Réécrivez sous forme de liste le paragraphe du texte cité qui commence par « Le corps nu provoque bien des réactions », en gardant ses faits principaux.

> Texte cité
'''
La nudité : de la honte à l’immortalité

Jonas

Le prophète Jonas rejeté par la baleine
Felice Filcherelli (1605-1669)
Huile sur toile, 88 x 113 cm
Musée des beaux-arts, Chambéry

Le corps nu provoque bien des réactions. Il peut choquer ou au contraire provoquer une attraction sexuelle. Dans la société occidentale, la nudité totale est d'un usage codifié et est restreinte à des contextes précis comme les lieux privés ou une plage particulière. Son usage public peut être associé à de l'exhibitionnisme et être condamné. Parfois, la nudité peut même devenir une façon de manifester son opinion et revendiquer quelque chose. Les Montréalais ont vu un exemple de ceci au printemps 2012 alors que les étudiants et étudiantes se sont promenés nus dans les rues lors de leurs manifestations pour demander plus de transparence au gouvernement. Certains n’étaient revêtus que d’un petit carré rouge symbole de leur mouvement.   

     La nudité est présente dès le début de la Bible. Lorsque Dieu crée Adam et Ève, ces derniers sont des adeptes du nudisme jusqu’à ce qu’il transgresse l’interdit et mange le fruit de l’arbre de la connaissance du bien et du mal (Gn 3,7). Après ce geste, ils ont honte et cherchent un vêtement pour se protéger du regard de l’autre.

     Dans l’Ancien Testament, pour châtier une prostituée on pouvait l’exposer nue en public afin de l’humilier et de la marginaliser. Au sens figuré, Babylone, Jérusalem et Israël connaîtront le même sort pour leur infidélité [1].
'''
> Données enregistrées
'''
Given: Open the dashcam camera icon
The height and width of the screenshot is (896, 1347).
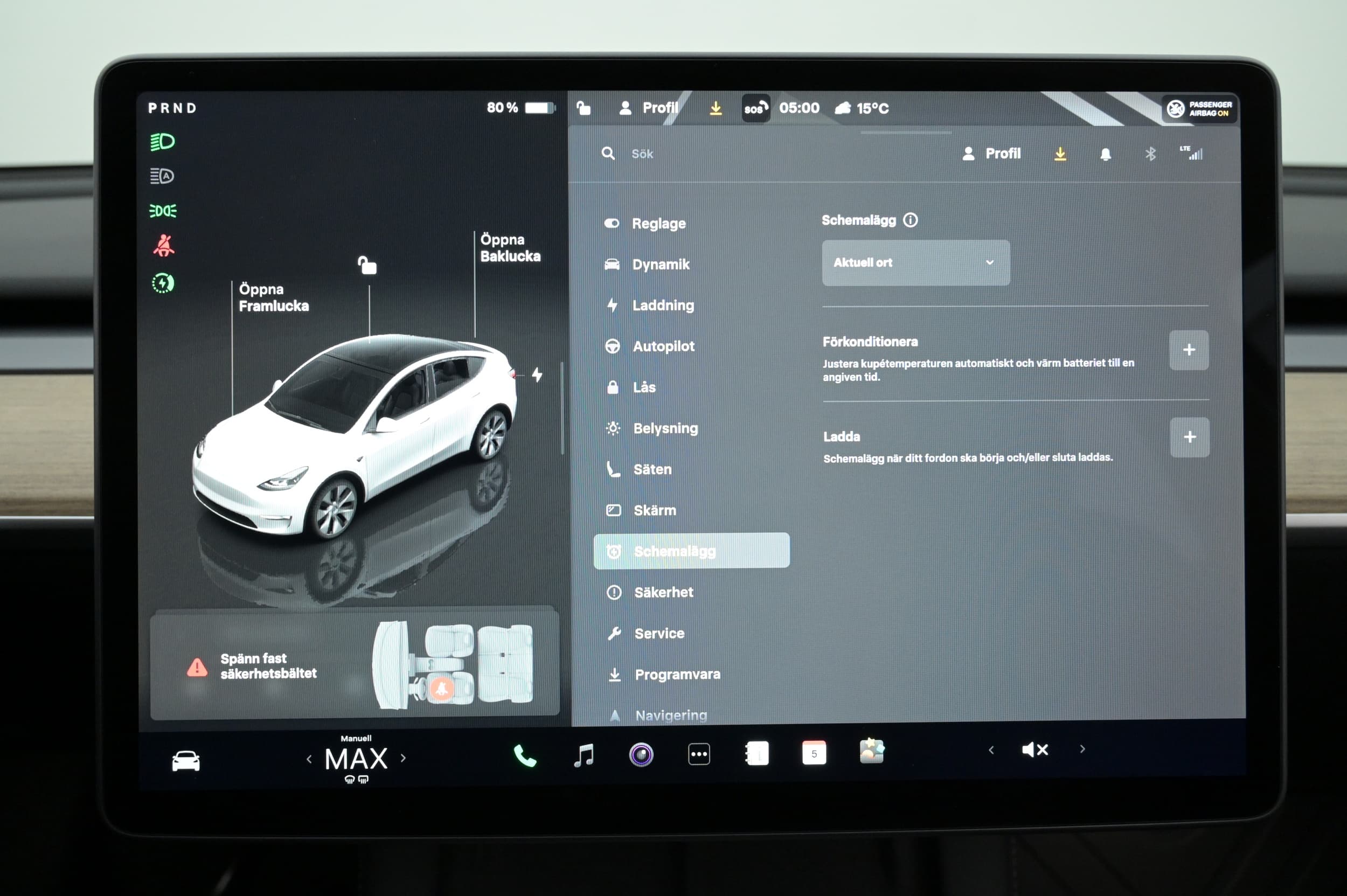Looking at the screenshot, I should point(641,755).
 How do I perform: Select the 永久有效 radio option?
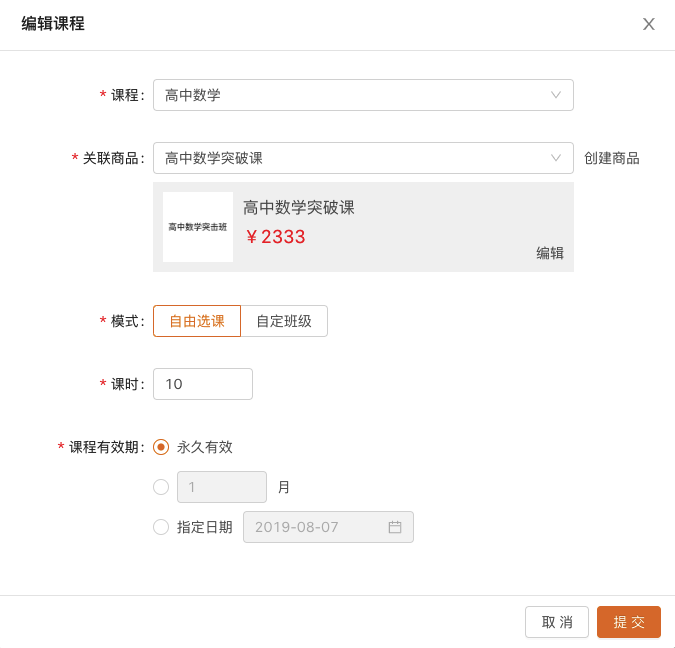click(x=161, y=447)
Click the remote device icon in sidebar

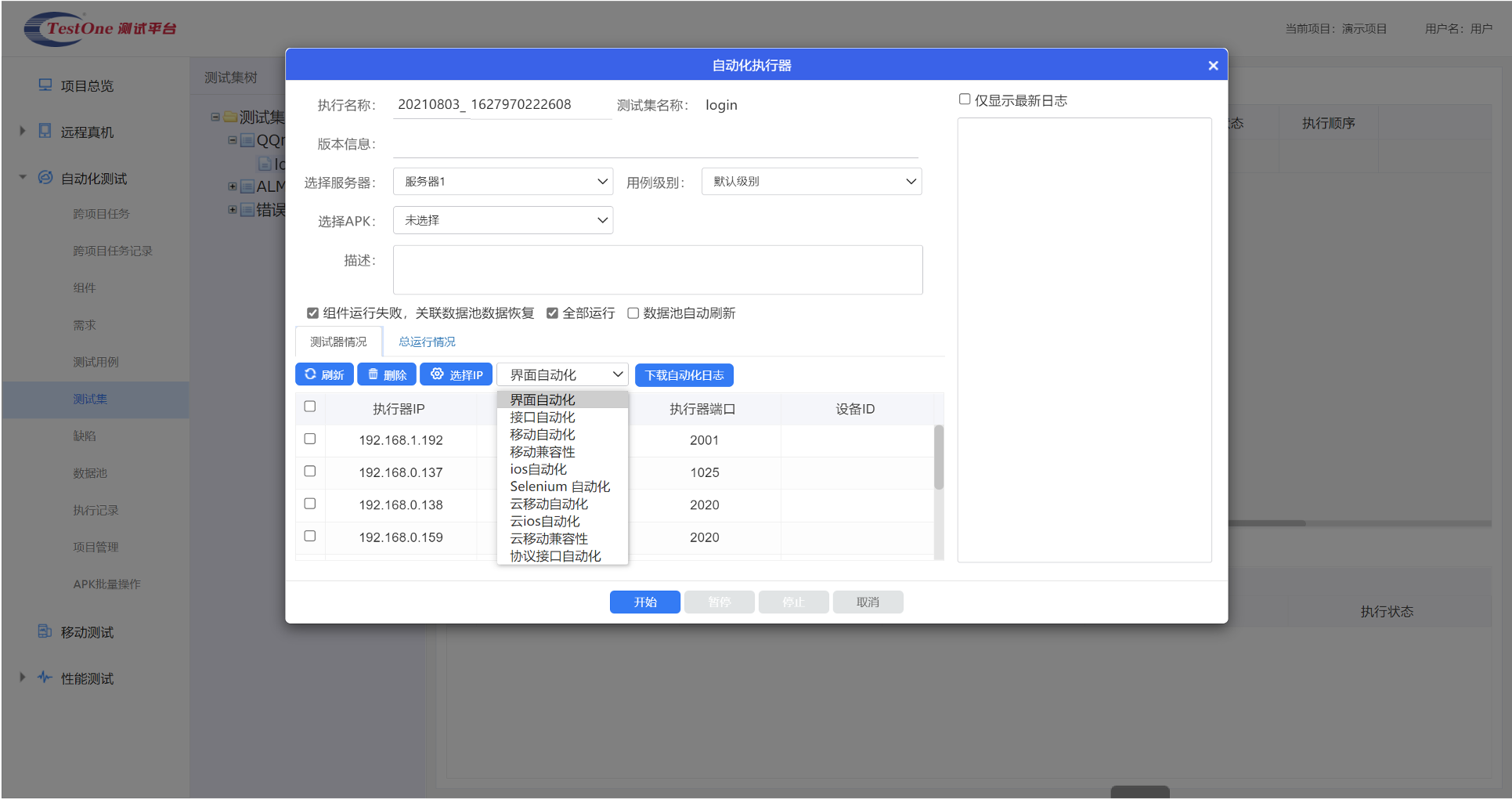[x=45, y=132]
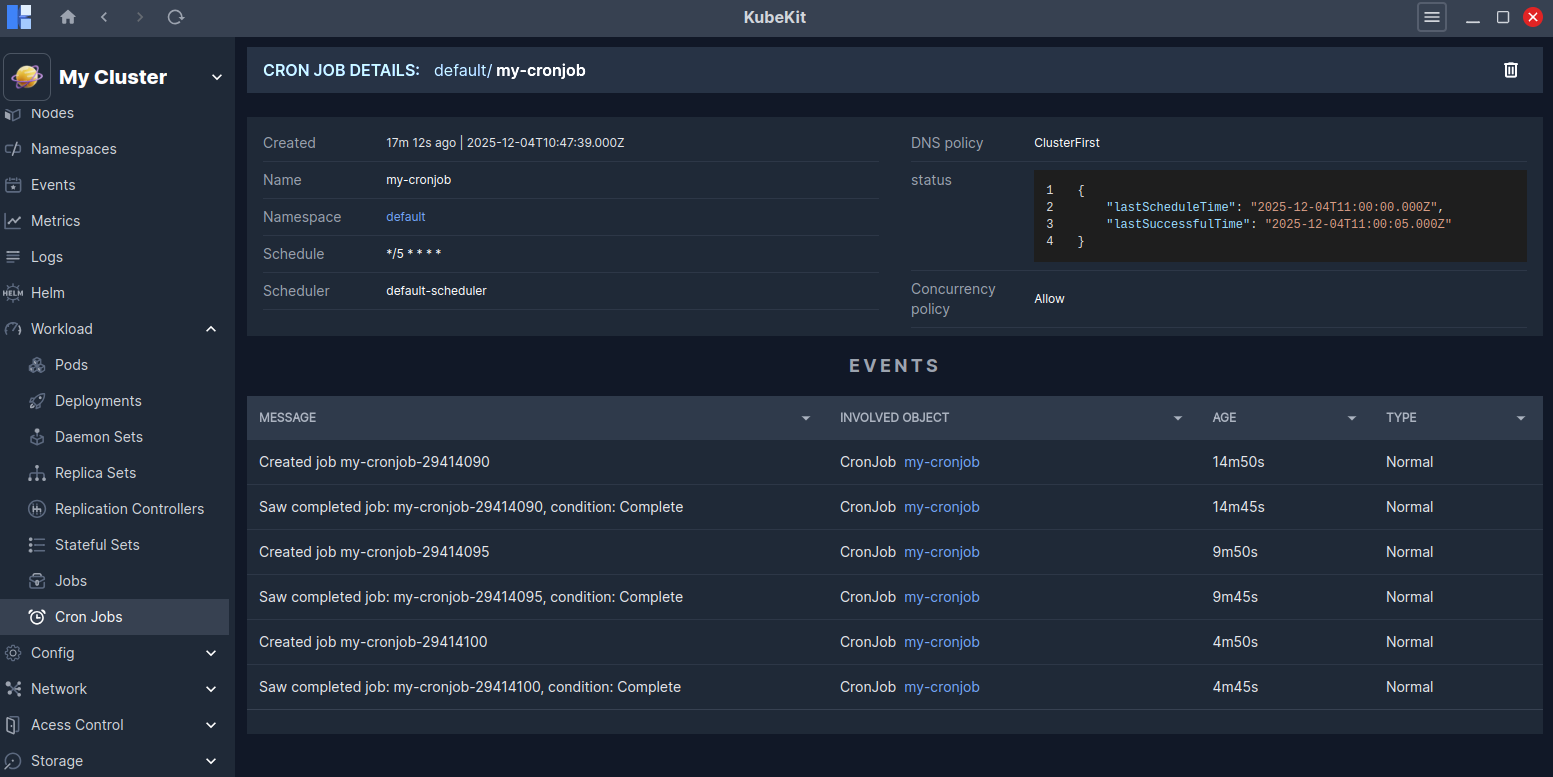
'''
> Réponse complète
- Le corps nu suscite des réactions diverses : il peut choquer ou, au contraire, provoquer une attraction sexuelle.
- Dans la société occidentale, la nudité totale obéit à un usage codifié et se limite à des contextes précis, comme les lieux privés ou une plage particulière.
- En public, elle peut être associée à de l'exhibitionnisme et condamnée.
- Elle peut parfois servir à manifester une opinion et à revendiquer quelque chose.
- Au printemps 2012, à Montréal, des étudiants et étudiantes ont défilé nus dans les rues lors de leurs manifestations pour demander plus de transparence au gouvernement. Certains ne portaient qu'un petit carré rouge, symbole de leur mouvement.